■ What you should do: Each entry below is to be duplicated precisely.

[Source records]
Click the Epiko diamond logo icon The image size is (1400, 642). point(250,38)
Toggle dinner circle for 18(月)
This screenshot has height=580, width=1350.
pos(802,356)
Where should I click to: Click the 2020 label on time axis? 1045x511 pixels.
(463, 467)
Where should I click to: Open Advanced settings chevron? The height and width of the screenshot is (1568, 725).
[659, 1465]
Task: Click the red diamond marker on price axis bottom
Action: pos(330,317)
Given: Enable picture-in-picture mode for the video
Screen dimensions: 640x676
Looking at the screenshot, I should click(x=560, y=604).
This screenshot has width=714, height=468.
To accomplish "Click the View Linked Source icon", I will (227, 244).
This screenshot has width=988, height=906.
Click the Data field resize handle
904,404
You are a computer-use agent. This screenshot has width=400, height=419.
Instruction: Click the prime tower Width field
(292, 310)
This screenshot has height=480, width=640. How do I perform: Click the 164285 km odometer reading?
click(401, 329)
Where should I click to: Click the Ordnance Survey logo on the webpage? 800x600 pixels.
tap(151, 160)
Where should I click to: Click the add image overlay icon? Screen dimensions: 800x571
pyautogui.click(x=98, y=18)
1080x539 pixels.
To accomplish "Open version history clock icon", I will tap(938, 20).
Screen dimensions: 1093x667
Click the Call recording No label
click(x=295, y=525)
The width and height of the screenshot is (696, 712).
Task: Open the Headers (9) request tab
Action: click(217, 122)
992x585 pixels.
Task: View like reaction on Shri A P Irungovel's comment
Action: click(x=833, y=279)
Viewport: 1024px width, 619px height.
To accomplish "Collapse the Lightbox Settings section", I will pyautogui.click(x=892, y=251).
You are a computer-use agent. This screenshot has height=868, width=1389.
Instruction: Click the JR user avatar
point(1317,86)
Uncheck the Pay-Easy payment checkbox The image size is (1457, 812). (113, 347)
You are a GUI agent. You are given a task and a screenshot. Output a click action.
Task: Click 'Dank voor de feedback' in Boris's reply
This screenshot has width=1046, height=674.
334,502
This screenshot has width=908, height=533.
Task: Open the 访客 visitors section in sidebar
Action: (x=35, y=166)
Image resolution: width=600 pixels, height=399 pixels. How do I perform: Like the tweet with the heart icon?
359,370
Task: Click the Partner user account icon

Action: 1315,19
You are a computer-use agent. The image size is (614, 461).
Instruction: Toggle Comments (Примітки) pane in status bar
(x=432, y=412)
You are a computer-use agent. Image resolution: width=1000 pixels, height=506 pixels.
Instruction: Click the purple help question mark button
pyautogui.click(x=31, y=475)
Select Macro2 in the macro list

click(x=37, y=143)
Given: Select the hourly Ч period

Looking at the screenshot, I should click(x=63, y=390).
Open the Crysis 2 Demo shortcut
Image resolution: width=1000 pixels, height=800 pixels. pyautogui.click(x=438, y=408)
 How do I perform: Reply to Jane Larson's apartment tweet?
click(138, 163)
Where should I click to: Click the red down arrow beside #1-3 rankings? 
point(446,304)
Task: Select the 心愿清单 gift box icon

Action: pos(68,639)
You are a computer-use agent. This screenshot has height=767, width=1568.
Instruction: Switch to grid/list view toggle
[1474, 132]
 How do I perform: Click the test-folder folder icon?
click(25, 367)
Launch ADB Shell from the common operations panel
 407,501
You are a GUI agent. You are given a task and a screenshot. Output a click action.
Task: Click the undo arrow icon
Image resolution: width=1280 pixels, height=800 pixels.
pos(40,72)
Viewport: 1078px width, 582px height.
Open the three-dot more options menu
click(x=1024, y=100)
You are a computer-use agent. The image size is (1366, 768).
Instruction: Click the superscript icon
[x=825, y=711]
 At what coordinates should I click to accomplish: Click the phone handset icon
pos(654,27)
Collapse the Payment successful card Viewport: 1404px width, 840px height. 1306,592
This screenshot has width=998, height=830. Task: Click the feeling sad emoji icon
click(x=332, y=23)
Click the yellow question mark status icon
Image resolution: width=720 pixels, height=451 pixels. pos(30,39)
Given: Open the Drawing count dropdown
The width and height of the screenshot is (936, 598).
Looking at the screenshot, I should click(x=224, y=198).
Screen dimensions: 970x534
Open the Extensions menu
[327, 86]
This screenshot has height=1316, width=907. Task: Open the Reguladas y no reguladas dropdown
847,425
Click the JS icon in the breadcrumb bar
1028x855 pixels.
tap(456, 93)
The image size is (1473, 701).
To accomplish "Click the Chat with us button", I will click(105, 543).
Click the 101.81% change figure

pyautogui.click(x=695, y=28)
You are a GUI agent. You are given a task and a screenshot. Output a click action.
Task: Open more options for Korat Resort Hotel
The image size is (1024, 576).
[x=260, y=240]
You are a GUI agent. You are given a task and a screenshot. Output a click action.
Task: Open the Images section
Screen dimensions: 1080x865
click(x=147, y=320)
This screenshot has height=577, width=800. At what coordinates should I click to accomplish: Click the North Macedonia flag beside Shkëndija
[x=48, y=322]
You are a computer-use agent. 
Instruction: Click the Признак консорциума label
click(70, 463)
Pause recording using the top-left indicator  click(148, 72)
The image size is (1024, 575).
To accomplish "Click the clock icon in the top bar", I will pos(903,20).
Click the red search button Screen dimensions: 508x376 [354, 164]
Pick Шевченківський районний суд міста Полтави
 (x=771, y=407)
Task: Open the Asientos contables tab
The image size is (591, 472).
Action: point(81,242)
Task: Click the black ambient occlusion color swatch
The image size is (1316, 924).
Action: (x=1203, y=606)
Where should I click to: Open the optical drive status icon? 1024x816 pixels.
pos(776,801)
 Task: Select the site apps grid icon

■ Exercise answer:
Click the Epiko diamond logo icon The image size is (1400, 642). point(250,38)
Toggle dinner circle for 18(月)
This screenshot has height=580, width=1350.
pos(802,356)
Where should I click to: Click the 2020 label on time axis? 1045x511 pixels.
(463, 467)
Where should I click to: Open Advanced settings chevron? The height and width of the screenshot is (1568, 725).
[659, 1465]
Task: Click the red diamond marker on price axis bottom
Action: pos(330,317)
Given: Enable picture-in-picture mode for the video
Screen dimensions: 640x676
Looking at the screenshot, I should click(x=560, y=604).
This screenshot has width=714, height=468.
To accomplish "Click the View Linked Source icon", I will (227, 244).
This screenshot has width=988, height=906.
Click the Data field resize handle
904,404
You are a computer-use agent. This screenshot has width=400, height=419.
Instruction: Click the prime tower Width field
(292, 310)
This screenshot has height=480, width=640. How do I perform: Click the 164285 km odometer reading?
click(401, 329)
Where should I click to: Click the Ordnance Survey logo on the webpage? 800x600 pixels.
tap(151, 160)
Where should I click to: Click the add image overlay icon? Screen dimensions: 800x571
pyautogui.click(x=98, y=18)
1080x539 pixels.
To accomplish "Open version history clock icon", I will tap(938, 20).
Screen dimensions: 1093x667
Click the Call recording No label
click(x=295, y=525)
The width and height of the screenshot is (696, 712).
Task: Open the Headers (9) request tab
Action: click(217, 122)
992x585 pixels.
Task: View like reaction on Shri A P Irungovel's comment
Action: click(x=833, y=279)
Viewport: 1024px width, 619px height.
To accomplish "Collapse the Lightbox Settings section", I will pyautogui.click(x=892, y=251).
You are a computer-use agent. This screenshot has height=868, width=1389.
Instruction: Click the JR user avatar
point(1317,86)
Uncheck the Pay-Easy payment checkbox The image size is (1457, 812). (113, 347)
You are a GUI agent. You are given a task and a screenshot. Output a click action.
Task: Click 'Dank voor de feedback' in Boris's reply
This screenshot has width=1046, height=674.
334,502
This screenshot has width=908, height=533.
Task: Open the 访客 visitors section in sidebar
Action: (x=35, y=166)
Image resolution: width=600 pixels, height=399 pixels. How do I perform: Like the tweet with the heart icon?
359,370
Task: Click the Partner user account icon

Action: 1315,19
You are a computer-use agent. The image size is (614, 461).
Instruction: Toggle Comments (Примітки) pane in status bar
(x=432, y=412)
You are a computer-use agent. Image resolution: width=1000 pixels, height=506 pixels.
Instruction: Click the purple help question mark button
pyautogui.click(x=31, y=475)
Select Macro2 in the macro list

click(x=37, y=143)
Given: Select the hourly Ч period

Looking at the screenshot, I should click(x=63, y=390).
Open the Crysis 2 Demo shortcut
Image resolution: width=1000 pixels, height=800 pixels. pyautogui.click(x=438, y=408)
 How do I perform: Reply to Jane Larson's apartment tweet?
click(138, 163)
Where should I click to: Click the red down arrow beside #1-3 rankings? 
point(446,304)
Task: Select the 心愿清单 gift box icon

Action: pos(68,639)
You are a computer-use agent. This screenshot has height=767, width=1568.
Instruction: Switch to grid/list view toggle
[1474, 132]
 How do I perform: Click the test-folder folder icon?
click(25, 367)
Launch ADB Shell from the common operations panel
 407,501
You are a GUI agent. You are given a task and a screenshot. Output a click action.
Task: Click the undo arrow icon
Image resolution: width=1280 pixels, height=800 pixels.
pos(40,72)
Viewport: 1078px width, 582px height.
Open the three-dot more options menu
click(x=1024, y=100)
You are a computer-use agent. The image size is (1366, 768).
Instruction: Click the superscript icon
[x=825, y=711]
 At what coordinates should I click to accomplish: Click the phone handset icon
pos(654,27)
Collapse the Payment successful card Viewport: 1404px width, 840px height. 1306,592
This screenshot has width=998, height=830. Task: Click the feeling sad emoji icon
click(x=332, y=23)
Click the yellow question mark status icon
Image resolution: width=720 pixels, height=451 pixels. pos(30,39)
Given: Open the Drawing count dropdown
The width and height of the screenshot is (936, 598).
Looking at the screenshot, I should click(x=224, y=198).
Screen dimensions: 970x534
Open the Extensions menu
[327, 86]
This screenshot has height=1316, width=907. Task: Open the Reguladas y no reguladas dropdown
847,425
Click the JS icon in the breadcrumb bar
1028x855 pixels.
tap(456, 93)
The image size is (1473, 701).
To accomplish "Click the Chat with us button", I will click(105, 543).
Click the 101.81% change figure

pyautogui.click(x=695, y=28)
You are a GUI agent. You are given a task and a screenshot. Output a click action.
Task: Open more options for Korat Resort Hotel
The image size is (1024, 576).
[x=260, y=240]
You are a GUI agent. You are given a task and a screenshot. Output a click action.
Task: Open the Images section
Screen dimensions: 1080x865
click(x=147, y=320)
This screenshot has height=577, width=800. At what coordinates should I click to accomplish: Click the North Macedonia flag beside Shkëndija
[x=48, y=322]
You are a computer-use agent. 
Instruction: Click the Признак консорциума label
click(70, 463)
Pause recording using the top-left indicator  click(148, 72)
The image size is (1024, 575).
To accomplish "Click the clock icon in the top bar", I will pos(903,20).
Click the red search button Screen dimensions: 508x376 [354, 164]
Pick Шевченківський районний суд міста Полтави
 (x=771, y=407)
Task: Open the Asientos contables tab
The image size is (591, 472).
Action: point(81,242)
Task: Click the black ambient occlusion color swatch
The image size is (1316, 924).
Action: (x=1203, y=606)
Where should I click to: Open the optical drive status icon? 1024x816 pixels.
pos(776,801)
 Task: Select the site apps grid icon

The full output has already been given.